Así también, en Cartas a un joven novelista, confiesa que “la literatura pasa a ser una actividad permanente, algo que ocupa la existencia, […] impregna todos los demás quehaceres, pues la vocación literaria se alimenta de la vida del escritor ni más ni menos que la longínea solitaria de los cuerpos que invade”. En Carta de Batalla a Tirant lo Blanc las cartas forman parte de esa “pasión sutil, abstracta, inofensiva y puntillosa, […] un juego de reglas laboriosas y estrictas”. Mientras, en Viaje a la ficción parece refrendar el uso de las cartas en la literatura: “Junto a la vida verdadera, los seres humanos hemos venido construyendo una vida paralela, de palabras e imágenes tan mentirosas como persuasivas, donde ir a refugiarnos y escapar de los desastres y limitaciones que a nuestra libertad y a nuestros sueños opone la vida tal como es”.

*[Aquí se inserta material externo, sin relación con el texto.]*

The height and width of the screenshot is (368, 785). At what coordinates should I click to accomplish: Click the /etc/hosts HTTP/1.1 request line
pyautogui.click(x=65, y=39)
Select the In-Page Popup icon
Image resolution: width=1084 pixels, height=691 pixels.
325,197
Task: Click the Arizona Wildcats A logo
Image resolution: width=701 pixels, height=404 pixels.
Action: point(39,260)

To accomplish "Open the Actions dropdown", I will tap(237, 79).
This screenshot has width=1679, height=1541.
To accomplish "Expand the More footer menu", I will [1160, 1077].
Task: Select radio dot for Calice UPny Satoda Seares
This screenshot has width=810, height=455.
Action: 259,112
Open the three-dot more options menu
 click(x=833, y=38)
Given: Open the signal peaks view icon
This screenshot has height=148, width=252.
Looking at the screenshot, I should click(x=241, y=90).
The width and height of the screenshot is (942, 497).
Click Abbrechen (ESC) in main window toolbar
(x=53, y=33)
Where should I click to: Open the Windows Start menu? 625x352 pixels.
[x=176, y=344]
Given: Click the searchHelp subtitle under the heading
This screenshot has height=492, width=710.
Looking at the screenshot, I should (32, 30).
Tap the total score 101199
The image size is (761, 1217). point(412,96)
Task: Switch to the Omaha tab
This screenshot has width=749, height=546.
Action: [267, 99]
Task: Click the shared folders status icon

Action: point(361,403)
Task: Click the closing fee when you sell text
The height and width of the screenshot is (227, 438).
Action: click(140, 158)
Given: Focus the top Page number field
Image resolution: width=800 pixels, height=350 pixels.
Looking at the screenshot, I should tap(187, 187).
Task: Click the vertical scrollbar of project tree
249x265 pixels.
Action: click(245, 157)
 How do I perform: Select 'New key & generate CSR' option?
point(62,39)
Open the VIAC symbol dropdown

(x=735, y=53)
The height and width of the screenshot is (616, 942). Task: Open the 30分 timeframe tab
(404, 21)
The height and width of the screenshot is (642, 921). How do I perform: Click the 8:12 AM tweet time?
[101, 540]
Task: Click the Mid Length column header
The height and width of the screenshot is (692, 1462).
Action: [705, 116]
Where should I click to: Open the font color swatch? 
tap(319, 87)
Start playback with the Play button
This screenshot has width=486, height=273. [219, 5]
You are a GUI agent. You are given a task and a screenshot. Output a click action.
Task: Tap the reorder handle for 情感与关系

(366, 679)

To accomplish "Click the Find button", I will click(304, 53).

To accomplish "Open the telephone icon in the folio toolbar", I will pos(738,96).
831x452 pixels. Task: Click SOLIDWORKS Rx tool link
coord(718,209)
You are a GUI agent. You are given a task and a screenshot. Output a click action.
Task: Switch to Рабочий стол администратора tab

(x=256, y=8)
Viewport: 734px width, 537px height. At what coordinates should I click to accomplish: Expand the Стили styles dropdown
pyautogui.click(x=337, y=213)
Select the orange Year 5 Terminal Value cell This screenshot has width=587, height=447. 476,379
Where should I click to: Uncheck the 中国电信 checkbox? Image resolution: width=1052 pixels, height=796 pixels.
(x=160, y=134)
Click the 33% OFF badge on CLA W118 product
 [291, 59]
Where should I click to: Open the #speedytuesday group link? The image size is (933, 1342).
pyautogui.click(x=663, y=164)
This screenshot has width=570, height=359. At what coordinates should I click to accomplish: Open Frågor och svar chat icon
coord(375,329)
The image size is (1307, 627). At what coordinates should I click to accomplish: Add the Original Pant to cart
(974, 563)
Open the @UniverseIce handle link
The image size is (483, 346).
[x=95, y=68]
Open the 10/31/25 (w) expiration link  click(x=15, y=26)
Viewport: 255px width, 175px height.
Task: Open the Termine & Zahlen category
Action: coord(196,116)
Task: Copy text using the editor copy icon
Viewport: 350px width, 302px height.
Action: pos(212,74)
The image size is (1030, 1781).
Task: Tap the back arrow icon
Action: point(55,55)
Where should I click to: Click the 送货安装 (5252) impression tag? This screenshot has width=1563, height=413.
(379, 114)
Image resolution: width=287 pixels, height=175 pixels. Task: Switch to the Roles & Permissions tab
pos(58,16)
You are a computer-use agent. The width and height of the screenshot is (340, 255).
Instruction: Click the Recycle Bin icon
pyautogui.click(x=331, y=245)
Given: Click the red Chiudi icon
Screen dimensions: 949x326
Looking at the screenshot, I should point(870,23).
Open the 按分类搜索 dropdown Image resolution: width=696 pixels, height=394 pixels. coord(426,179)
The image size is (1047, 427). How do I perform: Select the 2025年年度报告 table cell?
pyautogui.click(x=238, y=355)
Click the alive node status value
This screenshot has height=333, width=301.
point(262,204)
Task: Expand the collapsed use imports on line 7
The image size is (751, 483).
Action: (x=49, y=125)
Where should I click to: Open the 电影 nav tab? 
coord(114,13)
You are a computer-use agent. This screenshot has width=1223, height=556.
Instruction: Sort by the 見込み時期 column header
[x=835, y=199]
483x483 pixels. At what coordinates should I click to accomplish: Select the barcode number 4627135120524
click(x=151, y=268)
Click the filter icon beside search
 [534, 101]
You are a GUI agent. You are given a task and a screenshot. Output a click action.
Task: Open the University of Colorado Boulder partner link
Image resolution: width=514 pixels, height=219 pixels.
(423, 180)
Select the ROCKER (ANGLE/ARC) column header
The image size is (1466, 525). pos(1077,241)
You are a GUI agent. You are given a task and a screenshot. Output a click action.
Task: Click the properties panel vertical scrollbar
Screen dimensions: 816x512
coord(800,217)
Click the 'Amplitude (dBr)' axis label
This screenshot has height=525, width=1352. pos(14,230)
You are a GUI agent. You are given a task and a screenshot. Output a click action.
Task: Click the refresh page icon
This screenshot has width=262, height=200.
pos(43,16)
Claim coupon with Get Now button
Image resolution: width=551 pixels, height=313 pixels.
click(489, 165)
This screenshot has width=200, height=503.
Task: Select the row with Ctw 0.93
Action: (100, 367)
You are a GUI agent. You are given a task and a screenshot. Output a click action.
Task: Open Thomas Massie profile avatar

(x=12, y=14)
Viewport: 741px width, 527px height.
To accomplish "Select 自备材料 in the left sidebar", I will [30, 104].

Sin duda, la literatura es una terapia salvífica para salir de las profundidades del ser y canalizar los encuentros / desencuentros, ausencias / presencias, afectos / desafectos a los que están sometidos los escritores: “No se escriben novelas para contar la vida, sino para transformarla, añadiéndole algo”, recalca el Premio Nobel. En definitiva, una suerte de “ley casi sin excepciones según la cual un novelista recrea el mundo en sus novelas a imagen y semejanza de sus demonios personales” para “compensar las insatisfacciones de la vida real”.